About this task –
The response should consist of every line below, unchanged.

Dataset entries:
>>

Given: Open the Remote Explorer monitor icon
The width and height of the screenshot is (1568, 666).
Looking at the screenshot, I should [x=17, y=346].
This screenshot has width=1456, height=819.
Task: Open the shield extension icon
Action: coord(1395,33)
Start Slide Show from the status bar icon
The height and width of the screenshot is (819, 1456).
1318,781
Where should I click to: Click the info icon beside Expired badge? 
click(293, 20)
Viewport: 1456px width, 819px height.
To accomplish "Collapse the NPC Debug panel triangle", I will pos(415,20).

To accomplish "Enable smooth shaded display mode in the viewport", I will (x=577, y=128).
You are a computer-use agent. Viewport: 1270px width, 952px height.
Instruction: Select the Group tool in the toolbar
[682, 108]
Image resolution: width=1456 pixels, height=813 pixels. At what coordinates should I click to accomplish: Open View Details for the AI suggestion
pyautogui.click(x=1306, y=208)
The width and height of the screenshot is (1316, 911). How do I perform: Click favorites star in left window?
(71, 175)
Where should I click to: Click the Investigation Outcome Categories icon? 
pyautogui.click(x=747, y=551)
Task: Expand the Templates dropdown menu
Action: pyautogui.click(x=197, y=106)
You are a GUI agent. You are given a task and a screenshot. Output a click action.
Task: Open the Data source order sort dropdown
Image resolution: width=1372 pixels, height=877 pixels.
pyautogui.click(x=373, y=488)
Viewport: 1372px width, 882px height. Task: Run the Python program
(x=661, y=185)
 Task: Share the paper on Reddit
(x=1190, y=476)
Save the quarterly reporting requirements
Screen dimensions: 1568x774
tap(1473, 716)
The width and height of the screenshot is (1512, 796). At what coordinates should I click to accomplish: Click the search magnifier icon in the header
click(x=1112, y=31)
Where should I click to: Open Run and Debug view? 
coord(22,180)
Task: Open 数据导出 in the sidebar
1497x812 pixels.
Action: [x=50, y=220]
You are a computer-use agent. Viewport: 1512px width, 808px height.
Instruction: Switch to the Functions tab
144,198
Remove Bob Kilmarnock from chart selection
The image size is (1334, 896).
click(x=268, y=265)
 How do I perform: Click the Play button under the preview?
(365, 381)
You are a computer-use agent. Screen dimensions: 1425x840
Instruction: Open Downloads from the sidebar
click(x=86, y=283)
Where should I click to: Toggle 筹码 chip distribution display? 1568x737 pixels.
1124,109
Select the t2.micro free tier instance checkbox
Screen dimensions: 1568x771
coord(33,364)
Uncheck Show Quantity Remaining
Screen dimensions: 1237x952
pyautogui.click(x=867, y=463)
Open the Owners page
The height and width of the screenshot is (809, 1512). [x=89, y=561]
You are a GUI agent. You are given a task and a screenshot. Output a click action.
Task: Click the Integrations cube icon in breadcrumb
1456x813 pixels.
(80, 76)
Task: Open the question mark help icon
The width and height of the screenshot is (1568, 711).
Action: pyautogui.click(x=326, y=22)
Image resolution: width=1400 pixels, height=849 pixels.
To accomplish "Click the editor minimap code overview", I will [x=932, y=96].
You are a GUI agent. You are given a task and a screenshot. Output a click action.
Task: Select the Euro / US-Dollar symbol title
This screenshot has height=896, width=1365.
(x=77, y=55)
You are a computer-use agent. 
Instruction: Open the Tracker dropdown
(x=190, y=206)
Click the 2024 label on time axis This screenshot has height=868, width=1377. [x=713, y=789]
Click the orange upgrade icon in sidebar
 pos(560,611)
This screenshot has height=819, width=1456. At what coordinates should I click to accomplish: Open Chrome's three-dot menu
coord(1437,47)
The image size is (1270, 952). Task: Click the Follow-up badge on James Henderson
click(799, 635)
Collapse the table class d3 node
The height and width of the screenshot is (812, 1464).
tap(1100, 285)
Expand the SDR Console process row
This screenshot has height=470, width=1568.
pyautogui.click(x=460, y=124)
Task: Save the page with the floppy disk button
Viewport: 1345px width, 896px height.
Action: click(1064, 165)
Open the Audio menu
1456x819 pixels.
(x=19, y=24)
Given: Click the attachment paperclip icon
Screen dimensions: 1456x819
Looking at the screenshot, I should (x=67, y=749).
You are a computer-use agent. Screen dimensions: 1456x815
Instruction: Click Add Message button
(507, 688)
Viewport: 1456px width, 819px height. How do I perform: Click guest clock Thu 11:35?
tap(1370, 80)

<<

Your solution –
Given: Open the Remote Explorer monitor icon
The width and height of the screenshot is (1568, 666).
Looking at the screenshot, I should [x=17, y=346].
This screenshot has width=1456, height=819.
Task: Open the shield extension icon
Action: coord(1395,33)
Start Slide Show from the status bar icon
The height and width of the screenshot is (819, 1456).
1318,781
Where should I click to: Click the info icon beside Expired badge? 
click(293, 20)
Viewport: 1456px width, 819px height.
To accomplish "Collapse the NPC Debug panel triangle", I will pos(415,20).

To accomplish "Enable smooth shaded display mode in the viewport", I will (x=577, y=128).
You are a computer-use agent. Viewport: 1270px width, 952px height.
Instruction: Select the Group tool in the toolbar
[682, 108]
Image resolution: width=1456 pixels, height=813 pixels. At what coordinates should I click to accomplish: Open View Details for the AI suggestion
pyautogui.click(x=1306, y=208)
The width and height of the screenshot is (1316, 911). How do I perform: Click favorites star in left window?
(71, 175)
Where should I click to: Click the Investigation Outcome Categories icon? 
pyautogui.click(x=747, y=551)
Task: Expand the Templates dropdown menu
Action: pyautogui.click(x=197, y=106)
You are a GUI agent. You are given a task and a screenshot. Output a click action.
Task: Open the Data source order sort dropdown
Image resolution: width=1372 pixels, height=877 pixels.
pyautogui.click(x=373, y=488)
Viewport: 1372px width, 882px height. Task: Run the Python program
(x=661, y=185)
 Task: Share the paper on Reddit
(x=1190, y=476)
Save the quarterly reporting requirements
Screen dimensions: 1568x774
tap(1473, 716)
The width and height of the screenshot is (1512, 796). At what coordinates should I click to accomplish: Click the search magnifier icon in the header
click(x=1112, y=31)
Where should I click to: Open Run and Debug view? 
coord(22,180)
Task: Open 数据导出 in the sidebar
1497x812 pixels.
Action: [x=50, y=220]
You are a computer-use agent. Viewport: 1512px width, 808px height.
Instruction: Switch to the Functions tab
144,198
Remove Bob Kilmarnock from chart selection
The image size is (1334, 896).
click(x=268, y=265)
 How do I perform: Click the Play button under the preview?
(365, 381)
You are a computer-use agent. Screen dimensions: 1425x840
Instruction: Open Downloads from the sidebar
click(x=86, y=283)
Where should I click to: Toggle 筹码 chip distribution display? 1568x737 pixels.
1124,109
Select the t2.micro free tier instance checkbox
Screen dimensions: 1568x771
coord(33,364)
Uncheck Show Quantity Remaining
Screen dimensions: 1237x952
pyautogui.click(x=867, y=463)
Open the Owners page
The height and width of the screenshot is (809, 1512). [x=89, y=561]
You are a GUI agent. You are given a task and a screenshot. Output a click action.
Task: Click the Integrations cube icon in breadcrumb
1456x813 pixels.
(80, 76)
Task: Open the question mark help icon
The width and height of the screenshot is (1568, 711).
Action: pyautogui.click(x=326, y=22)
Image resolution: width=1400 pixels, height=849 pixels.
To accomplish "Click the editor minimap code overview", I will [x=932, y=96].
You are a GUI agent. You are given a task and a screenshot. Output a click action.
Task: Select the Euro / US-Dollar symbol title
This screenshot has height=896, width=1365.
(x=77, y=55)
You are a computer-use agent. 
Instruction: Open the Tracker dropdown
(x=190, y=206)
Click the 2024 label on time axis This screenshot has height=868, width=1377. [x=713, y=789]
Click the orange upgrade icon in sidebar
 pos(560,611)
This screenshot has height=819, width=1456. At what coordinates should I click to accomplish: Open Chrome's three-dot menu
coord(1437,47)
The image size is (1270, 952). Task: Click the Follow-up badge on James Henderson
click(799, 635)
Collapse the table class d3 node
The height and width of the screenshot is (812, 1464).
tap(1100, 285)
Expand the SDR Console process row
This screenshot has height=470, width=1568.
pyautogui.click(x=460, y=124)
Task: Save the page with the floppy disk button
Viewport: 1345px width, 896px height.
Action: click(1064, 165)
Open the Audio menu
1456x819 pixels.
(x=19, y=24)
Given: Click the attachment paperclip icon
Screen dimensions: 1456x819
Looking at the screenshot, I should (x=67, y=749).
You are a computer-use agent. Screen dimensions: 1456x815
Instruction: Click Add Message button
(507, 688)
Viewport: 1456px width, 819px height. How do I perform: Click guest clock Thu 11:35?
tap(1370, 80)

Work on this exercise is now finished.